Note: The maximum phase current is deduced from the maximum line current defined as a user input parameter.
The range of possible values is from 0 to 1.
3.5 Rotor initial position mode
The computations are performed by considering a relative angular position between rotor and stator.
This relative angular position corresponds to the angular distance between the direct axis of the rotor north pole and the axis of the stator phase 1 (reference phase).
According to the input “ Rotor initial position mode ”, the angular position can be defined either automatically using an internal computation process « Auto » (Automatic) or specified by the user « User » (User).
By default, the “ Rotor initial position mode ” is set to “ Auto ”.
3.6 Rotor initial position
When the “ Rotor initial position mode ” is set to “ Auto ”, the initial position of the rotor is automatically defined by an internal computation process.
The resulting relative angular position corresponds to the alignment between the axis of the stator phase 1 (reference phase) and the direct axis of the rotor north pole.
When the “ Rotor initial position mode ” is set to “ User ”, the initial position of the rotor considered for computation must be set by the user in the field « Rotor initial position mode » (Rotor initial position). The default value is equal to 0. The range of possible values is [-360, 360].
For more details, please refer to the section dedicated to the rotor and stator phase relative position.

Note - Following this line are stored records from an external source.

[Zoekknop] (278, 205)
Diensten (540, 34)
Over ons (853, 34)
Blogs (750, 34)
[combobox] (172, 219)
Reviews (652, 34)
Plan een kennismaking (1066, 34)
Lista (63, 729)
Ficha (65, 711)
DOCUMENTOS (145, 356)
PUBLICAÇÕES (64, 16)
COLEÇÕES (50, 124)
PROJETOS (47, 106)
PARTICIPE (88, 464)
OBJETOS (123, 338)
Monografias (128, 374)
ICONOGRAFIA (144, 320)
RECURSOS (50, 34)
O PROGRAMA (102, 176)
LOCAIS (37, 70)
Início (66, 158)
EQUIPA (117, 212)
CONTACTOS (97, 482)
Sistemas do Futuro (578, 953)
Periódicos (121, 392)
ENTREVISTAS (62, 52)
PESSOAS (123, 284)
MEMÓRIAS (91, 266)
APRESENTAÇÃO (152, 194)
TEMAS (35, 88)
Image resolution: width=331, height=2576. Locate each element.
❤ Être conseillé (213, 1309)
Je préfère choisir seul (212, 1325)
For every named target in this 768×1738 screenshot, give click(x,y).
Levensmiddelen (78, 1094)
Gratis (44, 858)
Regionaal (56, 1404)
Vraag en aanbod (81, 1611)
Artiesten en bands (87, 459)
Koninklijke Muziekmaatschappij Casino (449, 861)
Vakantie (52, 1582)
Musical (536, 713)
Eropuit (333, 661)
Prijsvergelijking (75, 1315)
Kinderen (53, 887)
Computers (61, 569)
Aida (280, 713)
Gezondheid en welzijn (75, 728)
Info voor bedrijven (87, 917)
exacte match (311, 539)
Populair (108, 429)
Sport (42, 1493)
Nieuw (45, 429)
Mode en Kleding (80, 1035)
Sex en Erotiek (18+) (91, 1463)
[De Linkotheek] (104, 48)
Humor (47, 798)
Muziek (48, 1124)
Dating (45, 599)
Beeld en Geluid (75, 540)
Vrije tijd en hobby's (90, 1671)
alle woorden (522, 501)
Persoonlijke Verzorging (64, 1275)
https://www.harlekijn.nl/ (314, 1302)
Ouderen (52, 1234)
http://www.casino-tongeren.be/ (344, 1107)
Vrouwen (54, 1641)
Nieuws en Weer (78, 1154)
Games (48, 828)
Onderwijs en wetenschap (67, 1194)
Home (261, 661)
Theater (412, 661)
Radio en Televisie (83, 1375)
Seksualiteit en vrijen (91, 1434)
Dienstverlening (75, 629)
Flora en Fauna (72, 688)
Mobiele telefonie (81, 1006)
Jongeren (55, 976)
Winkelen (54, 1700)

3.7 Skew model – Number of layers
When the rotor magnets or the stator slots are skewed, the number of layers used in Flux Skew environment to model the machine can be modified: “ Skew model - No. of layers” ( Number of layers for modelling the skewing in Flux Skew environment ).
3.8 Mesh order
To get the results, Finite Element Modelling computations are performed (inside Flux software).
The geometry of the machine is meshed.
Two levels of meshing can be considered: First order and second order.
This parameter influences the accuracy of results and the computation time.
By default, second order mesh is used.
3.9 Airgap mesh coefficient
The advanced user input “ Airgap mesh coefficient ” is a coefficient which adjusts the size of mesh elements inside the airgap. When the value of “ Airgap mesh coefficient ” decreases, the mesh elements get smaller, leading to a higher mesh density inside the airgap, increasing the computation accuracy.
The imposed Mesh Point (size of mesh elements touching points of the geometry), inside the Flux software, is described as:
MeshPoint = (airgap) x (airgap mesh coefficient)
Airgap mesh coefficient is set to 1.5 by default.
The variation range of values for this parameter is [0.05; 2].
0.05 giving a very high mesh density and 2 giving a very coarse mesh density.
However, this always leads to a huge number of nodes in the corresponding finite element model.
So, it means a need of huge numerical memory and increases the computation time considerably.